Izzy Bee is still out of the country at the moment, but will touch down at Ben Gurion Airport to embark on the nation's 61st year.

Thursday, November 15, 2007

Bubble. What bubble?


Choose your bubble, if you want to remain comfortable inside Israeli society. But be forewarned that these sometimes go pop. Particular neighborhoods in West Jerusalem form little protective bubbles for the Ashkenazi, the Sephardim, the Ultra-Orthodox, leftists, or the government elites. Likewise, even in the Old City, there are comfortable bubbles that seem to keep the other side at bay. The same is true in mostly secular (and highly sexed) Tel Aviv.

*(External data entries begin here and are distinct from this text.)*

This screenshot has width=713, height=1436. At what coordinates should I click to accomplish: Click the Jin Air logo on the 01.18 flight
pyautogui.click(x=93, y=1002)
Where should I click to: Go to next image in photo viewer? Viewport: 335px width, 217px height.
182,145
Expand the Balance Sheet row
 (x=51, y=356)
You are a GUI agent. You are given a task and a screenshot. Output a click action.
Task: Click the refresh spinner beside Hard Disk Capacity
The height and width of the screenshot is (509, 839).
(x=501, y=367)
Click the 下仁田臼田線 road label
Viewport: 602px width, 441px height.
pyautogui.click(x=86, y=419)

Check out "The Bubble", the latest film by American-born Israeli director Eytan Fox, whose credits also include the bright and chatty "Walk on Water" and "Yossi & Jagger". It was released in cities across the US this autumn to critical raves and has been doing well on the festival circuit. So it’s worth tracking down.
It follows the life of Ashraf (Youssef Sweid), a gay Palestinian who stayed in the closet back in his pro-Hamas hometown but came out as an undocumented immigrant in Tel Aviv’s tolerant Sheinkin Street. It's fascinating, at least according to the salon.com film critic. When Ashraf hooks up with hunky blond Noam (Ohad Knoller) and lands in the household he shares with Yelli (Alon Freidmann) and token-straight-woman Lulu (Daniella Wircer), they posture, preen, and mix sophisticated sexual politics with the "Friends"-style gags and pratfalls.

The actual "bubble" of Tel Aviv's lefty, gay-friendly scene must be hipper than this movie. Inevitably, the Realpolitik of the Israeli metropolis tears Noam and Ashraf apart, and then brings them back together in a climax that's shocking, daring and jars the film’s frothy gay world by revealing the surrounding social and political anguish.